[Data Boundary: Start]

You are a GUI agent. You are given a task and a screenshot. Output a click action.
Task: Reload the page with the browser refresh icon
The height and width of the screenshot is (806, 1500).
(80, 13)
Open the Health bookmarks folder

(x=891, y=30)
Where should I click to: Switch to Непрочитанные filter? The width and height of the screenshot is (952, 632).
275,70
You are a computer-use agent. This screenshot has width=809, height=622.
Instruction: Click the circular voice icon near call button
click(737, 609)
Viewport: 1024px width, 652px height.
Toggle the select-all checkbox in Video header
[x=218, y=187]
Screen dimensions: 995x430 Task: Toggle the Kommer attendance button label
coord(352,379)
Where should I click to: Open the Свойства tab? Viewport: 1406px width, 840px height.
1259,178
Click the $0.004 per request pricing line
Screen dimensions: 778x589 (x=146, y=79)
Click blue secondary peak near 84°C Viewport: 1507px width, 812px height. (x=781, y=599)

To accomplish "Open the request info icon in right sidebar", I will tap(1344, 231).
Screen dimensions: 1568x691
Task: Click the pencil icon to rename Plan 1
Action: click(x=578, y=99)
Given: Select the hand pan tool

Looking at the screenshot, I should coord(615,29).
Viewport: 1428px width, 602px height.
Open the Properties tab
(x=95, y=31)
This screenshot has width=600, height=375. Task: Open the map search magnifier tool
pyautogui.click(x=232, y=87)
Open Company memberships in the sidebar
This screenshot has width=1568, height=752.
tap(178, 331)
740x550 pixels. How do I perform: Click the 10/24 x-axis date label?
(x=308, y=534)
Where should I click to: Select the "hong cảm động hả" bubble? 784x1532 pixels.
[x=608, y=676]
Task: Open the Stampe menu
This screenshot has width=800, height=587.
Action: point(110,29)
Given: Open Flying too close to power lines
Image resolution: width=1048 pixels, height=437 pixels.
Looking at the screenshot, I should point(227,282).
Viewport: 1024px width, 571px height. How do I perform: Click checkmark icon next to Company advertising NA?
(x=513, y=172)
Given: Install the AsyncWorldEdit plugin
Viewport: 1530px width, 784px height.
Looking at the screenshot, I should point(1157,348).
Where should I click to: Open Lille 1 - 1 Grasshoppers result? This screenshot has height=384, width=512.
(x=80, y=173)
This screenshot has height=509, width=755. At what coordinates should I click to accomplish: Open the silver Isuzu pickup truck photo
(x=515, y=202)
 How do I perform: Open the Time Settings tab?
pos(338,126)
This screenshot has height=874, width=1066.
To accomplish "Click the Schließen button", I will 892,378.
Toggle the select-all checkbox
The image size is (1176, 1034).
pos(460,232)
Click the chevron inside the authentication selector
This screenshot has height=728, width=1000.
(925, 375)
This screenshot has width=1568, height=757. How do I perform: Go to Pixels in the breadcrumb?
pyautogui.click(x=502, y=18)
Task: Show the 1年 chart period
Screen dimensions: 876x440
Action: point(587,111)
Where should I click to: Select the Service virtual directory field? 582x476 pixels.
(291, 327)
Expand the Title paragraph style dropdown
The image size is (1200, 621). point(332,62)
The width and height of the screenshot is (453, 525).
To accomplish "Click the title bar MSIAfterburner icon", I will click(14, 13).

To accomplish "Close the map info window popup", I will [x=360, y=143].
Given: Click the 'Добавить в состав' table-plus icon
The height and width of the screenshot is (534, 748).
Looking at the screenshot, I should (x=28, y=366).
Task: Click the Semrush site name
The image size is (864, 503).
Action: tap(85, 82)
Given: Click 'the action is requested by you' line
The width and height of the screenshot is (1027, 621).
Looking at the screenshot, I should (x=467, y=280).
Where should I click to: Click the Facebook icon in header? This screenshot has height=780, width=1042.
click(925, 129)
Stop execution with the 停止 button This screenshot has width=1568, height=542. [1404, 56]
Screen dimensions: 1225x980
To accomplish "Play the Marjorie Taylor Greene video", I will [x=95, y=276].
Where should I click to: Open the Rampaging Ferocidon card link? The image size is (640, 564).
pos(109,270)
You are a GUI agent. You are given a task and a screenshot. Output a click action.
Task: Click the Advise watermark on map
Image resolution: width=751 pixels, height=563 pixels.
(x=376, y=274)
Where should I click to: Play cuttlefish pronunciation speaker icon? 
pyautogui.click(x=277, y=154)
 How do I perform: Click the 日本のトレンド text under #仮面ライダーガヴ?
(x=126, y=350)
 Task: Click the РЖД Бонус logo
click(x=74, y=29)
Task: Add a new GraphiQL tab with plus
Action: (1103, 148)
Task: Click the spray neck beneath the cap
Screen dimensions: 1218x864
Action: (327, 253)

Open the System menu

[Data Boundary: End]

> **Exercise objective**: Look back at the entries above. Retype the line with "Click the $0.004 per request pricing line", the line with "Given: Open Flying too close to power lines", and all lines in between.

> **Output of the task**:
Click the $0.004 per request pricing line
Screen dimensions: 778x589 (x=146, y=79)
Click blue secondary peak near 84°C Viewport: 1507px width, 812px height. (x=781, y=599)

To accomplish "Open the request info icon in right sidebar", I will tap(1344, 231).
Screen dimensions: 1568x691
Task: Click the pencil icon to rename Plan 1
Action: click(x=578, y=99)
Given: Select the hand pan tool

Looking at the screenshot, I should coord(615,29).
Viewport: 1428px width, 602px height.
Open the Properties tab
(x=95, y=31)
This screenshot has width=600, height=375. Task: Open the map search magnifier tool
pyautogui.click(x=232, y=87)
Open Company memberships in the sidebar
This screenshot has width=1568, height=752.
tap(178, 331)
740x550 pixels. How do I perform: Click the 10/24 x-axis date label?
(x=308, y=534)
Where should I click to: Select the "hong cảm động hả" bubble? 784x1532 pixels.
[x=608, y=676]
Task: Open the Stampe menu
This screenshot has width=800, height=587.
Action: point(110,29)
Given: Open Flying too close to power lines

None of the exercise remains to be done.